▶ **DATA FOR REVIEW**:
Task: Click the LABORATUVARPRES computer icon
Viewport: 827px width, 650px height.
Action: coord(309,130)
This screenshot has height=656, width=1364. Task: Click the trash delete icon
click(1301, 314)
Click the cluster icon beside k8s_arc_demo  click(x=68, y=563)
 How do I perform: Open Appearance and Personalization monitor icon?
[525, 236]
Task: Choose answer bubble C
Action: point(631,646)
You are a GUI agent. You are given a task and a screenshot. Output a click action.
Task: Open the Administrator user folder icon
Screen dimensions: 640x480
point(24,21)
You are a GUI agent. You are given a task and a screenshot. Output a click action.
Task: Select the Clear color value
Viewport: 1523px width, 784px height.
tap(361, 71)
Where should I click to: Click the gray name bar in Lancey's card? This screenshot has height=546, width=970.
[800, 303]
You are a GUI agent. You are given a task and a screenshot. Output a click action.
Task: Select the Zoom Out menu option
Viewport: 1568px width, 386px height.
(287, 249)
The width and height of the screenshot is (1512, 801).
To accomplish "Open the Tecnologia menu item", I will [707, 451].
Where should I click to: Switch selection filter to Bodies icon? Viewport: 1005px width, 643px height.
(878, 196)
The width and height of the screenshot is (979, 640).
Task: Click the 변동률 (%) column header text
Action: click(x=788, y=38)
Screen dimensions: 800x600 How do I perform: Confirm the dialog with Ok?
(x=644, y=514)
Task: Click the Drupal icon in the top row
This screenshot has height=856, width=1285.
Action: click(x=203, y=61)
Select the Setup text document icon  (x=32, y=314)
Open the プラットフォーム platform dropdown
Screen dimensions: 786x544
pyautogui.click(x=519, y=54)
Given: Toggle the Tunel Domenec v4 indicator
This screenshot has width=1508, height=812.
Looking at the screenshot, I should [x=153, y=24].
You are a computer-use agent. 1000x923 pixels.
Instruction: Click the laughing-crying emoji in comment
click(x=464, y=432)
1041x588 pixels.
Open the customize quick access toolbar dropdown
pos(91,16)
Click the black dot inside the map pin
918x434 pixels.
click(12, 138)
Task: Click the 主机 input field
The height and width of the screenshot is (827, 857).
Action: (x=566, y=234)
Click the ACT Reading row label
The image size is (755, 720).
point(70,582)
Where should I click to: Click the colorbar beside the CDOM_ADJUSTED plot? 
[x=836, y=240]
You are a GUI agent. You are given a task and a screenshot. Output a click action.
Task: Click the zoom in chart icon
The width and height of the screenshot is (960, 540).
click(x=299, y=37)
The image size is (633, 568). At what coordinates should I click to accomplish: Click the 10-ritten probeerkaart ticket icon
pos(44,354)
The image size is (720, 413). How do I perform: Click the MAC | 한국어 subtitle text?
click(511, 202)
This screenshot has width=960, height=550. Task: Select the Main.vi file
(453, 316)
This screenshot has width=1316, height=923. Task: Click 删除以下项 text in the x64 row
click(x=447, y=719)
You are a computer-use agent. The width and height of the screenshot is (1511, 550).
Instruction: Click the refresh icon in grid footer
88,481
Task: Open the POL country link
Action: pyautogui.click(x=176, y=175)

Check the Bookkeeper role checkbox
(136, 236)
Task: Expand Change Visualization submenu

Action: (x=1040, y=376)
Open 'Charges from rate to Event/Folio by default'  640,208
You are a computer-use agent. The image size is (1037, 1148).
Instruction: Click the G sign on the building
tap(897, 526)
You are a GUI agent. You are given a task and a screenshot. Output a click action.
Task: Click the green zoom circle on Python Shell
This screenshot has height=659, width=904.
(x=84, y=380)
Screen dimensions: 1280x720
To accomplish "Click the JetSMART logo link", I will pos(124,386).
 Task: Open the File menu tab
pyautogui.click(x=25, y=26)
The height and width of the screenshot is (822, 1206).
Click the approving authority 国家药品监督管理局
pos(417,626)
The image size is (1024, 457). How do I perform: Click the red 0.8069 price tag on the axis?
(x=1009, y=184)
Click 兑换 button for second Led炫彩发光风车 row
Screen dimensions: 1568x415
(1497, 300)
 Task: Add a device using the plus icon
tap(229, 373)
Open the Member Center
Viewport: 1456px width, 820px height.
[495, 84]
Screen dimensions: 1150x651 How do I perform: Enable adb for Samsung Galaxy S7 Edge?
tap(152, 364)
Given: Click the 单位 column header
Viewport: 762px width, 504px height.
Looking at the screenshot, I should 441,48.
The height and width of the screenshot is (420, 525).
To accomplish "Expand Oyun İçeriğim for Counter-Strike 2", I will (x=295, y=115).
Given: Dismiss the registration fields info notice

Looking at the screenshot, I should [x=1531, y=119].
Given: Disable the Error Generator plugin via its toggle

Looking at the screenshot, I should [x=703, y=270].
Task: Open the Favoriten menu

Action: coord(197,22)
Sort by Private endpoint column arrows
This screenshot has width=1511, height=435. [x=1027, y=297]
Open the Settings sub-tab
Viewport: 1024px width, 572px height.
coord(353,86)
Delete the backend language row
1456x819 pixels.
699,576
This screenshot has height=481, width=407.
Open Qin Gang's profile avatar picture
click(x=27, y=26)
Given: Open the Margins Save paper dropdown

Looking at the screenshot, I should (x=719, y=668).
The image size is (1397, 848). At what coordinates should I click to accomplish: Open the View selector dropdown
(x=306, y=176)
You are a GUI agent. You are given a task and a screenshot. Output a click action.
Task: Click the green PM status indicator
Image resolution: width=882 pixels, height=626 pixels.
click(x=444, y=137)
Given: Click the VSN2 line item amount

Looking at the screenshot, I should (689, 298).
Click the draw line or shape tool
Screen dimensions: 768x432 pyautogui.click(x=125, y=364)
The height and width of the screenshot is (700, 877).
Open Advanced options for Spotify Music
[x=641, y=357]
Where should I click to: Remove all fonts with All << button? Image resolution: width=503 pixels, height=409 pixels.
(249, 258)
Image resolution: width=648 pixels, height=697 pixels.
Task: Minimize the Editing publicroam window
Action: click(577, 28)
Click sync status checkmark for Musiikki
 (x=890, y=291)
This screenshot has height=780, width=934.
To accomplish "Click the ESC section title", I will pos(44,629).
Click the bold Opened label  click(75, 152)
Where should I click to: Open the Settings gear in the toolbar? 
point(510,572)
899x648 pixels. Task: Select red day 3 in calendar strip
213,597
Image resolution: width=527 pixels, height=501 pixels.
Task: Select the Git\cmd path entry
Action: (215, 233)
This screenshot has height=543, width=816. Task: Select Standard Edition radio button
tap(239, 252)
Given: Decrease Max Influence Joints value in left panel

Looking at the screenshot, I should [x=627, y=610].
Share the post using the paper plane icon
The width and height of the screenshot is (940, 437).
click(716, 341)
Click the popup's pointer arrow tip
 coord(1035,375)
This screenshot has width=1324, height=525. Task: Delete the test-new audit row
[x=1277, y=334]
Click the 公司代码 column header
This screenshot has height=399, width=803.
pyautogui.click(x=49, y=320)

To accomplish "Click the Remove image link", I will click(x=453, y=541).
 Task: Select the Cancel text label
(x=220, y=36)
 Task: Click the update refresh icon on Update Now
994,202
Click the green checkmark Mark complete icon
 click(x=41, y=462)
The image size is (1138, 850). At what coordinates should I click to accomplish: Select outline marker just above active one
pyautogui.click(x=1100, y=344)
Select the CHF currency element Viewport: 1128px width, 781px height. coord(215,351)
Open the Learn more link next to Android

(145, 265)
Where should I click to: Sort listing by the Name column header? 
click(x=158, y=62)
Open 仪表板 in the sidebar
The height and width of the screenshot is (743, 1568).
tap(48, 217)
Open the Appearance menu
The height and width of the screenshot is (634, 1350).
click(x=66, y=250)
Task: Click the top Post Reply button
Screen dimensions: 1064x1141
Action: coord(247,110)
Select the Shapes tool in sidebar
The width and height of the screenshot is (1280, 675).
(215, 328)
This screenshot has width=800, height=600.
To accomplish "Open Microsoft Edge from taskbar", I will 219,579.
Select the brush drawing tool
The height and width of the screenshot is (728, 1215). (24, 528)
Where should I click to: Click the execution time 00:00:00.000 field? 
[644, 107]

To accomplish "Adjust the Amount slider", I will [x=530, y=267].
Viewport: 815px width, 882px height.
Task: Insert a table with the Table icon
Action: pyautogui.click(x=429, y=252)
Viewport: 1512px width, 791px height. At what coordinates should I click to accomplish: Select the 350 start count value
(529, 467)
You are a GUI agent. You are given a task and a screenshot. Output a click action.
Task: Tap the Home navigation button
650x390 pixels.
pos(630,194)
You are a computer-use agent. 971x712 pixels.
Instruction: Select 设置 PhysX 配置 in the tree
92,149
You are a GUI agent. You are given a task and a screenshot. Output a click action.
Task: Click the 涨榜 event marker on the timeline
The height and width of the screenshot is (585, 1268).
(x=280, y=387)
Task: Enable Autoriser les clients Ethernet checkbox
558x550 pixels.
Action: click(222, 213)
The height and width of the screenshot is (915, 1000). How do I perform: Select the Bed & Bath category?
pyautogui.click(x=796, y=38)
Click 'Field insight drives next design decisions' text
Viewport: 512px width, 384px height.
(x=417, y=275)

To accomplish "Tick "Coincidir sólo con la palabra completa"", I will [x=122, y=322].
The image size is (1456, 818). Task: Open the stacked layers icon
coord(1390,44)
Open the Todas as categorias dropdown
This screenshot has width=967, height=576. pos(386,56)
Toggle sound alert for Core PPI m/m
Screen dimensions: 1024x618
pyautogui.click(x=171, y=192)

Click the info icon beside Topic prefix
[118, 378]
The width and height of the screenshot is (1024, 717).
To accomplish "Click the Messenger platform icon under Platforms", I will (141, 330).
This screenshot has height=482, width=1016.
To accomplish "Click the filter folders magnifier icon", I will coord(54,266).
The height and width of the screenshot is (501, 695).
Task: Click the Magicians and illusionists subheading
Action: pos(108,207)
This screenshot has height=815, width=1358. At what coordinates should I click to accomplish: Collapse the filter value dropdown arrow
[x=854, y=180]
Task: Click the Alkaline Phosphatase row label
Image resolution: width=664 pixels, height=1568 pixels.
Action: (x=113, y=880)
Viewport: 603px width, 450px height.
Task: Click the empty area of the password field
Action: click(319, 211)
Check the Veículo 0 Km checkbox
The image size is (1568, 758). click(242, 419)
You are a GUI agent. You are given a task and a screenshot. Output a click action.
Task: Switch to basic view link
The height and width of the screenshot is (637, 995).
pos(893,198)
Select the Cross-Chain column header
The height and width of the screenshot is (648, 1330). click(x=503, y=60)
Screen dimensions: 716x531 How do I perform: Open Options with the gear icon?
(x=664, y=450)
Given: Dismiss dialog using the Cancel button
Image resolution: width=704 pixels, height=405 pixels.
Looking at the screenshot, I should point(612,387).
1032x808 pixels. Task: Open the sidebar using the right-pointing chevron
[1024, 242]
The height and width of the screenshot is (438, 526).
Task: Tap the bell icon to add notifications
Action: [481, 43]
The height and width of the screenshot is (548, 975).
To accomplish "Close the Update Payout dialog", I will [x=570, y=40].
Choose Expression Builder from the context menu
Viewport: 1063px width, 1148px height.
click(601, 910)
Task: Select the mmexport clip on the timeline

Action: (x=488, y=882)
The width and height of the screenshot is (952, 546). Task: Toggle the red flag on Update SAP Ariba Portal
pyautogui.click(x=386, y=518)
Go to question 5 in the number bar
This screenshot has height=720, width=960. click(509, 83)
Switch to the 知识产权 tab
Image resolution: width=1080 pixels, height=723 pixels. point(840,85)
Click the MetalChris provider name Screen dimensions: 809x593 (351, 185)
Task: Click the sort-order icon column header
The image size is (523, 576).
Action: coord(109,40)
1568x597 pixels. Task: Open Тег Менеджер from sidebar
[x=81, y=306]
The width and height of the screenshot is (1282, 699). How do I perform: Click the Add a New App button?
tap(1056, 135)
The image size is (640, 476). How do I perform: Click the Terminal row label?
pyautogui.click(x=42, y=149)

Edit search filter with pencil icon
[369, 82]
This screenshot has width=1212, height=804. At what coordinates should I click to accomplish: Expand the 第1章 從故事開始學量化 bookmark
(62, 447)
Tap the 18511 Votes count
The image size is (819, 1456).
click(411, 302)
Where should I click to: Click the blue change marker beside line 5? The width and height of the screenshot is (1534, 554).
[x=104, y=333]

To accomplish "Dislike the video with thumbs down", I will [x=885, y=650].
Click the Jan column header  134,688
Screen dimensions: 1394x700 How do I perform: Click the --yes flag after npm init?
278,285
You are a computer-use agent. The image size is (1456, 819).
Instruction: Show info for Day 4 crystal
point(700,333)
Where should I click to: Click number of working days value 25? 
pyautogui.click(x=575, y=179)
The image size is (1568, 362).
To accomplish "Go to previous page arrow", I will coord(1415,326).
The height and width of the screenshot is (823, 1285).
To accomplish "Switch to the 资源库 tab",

▶ **PROBLEM DESCRIPTION**:
Reprint the data above from the opening line to the line holding "Task: Open the Administrator user folder icon", inclusive, and nothing else.

▶ **OUTPUT**:
Task: Click the LABORATUVARPRES computer icon
Viewport: 827px width, 650px height.
Action: coord(309,130)
This screenshot has height=656, width=1364. Task: Click the trash delete icon
click(1301, 314)
Click the cluster icon beside k8s_arc_demo  click(x=68, y=563)
 How do I perform: Open Appearance and Personalization monitor icon?
[525, 236]
Task: Choose answer bubble C
Action: point(631,646)
You are a GUI agent. You are given a task and a screenshot. Output a click action.
Task: Open the Administrator user folder icon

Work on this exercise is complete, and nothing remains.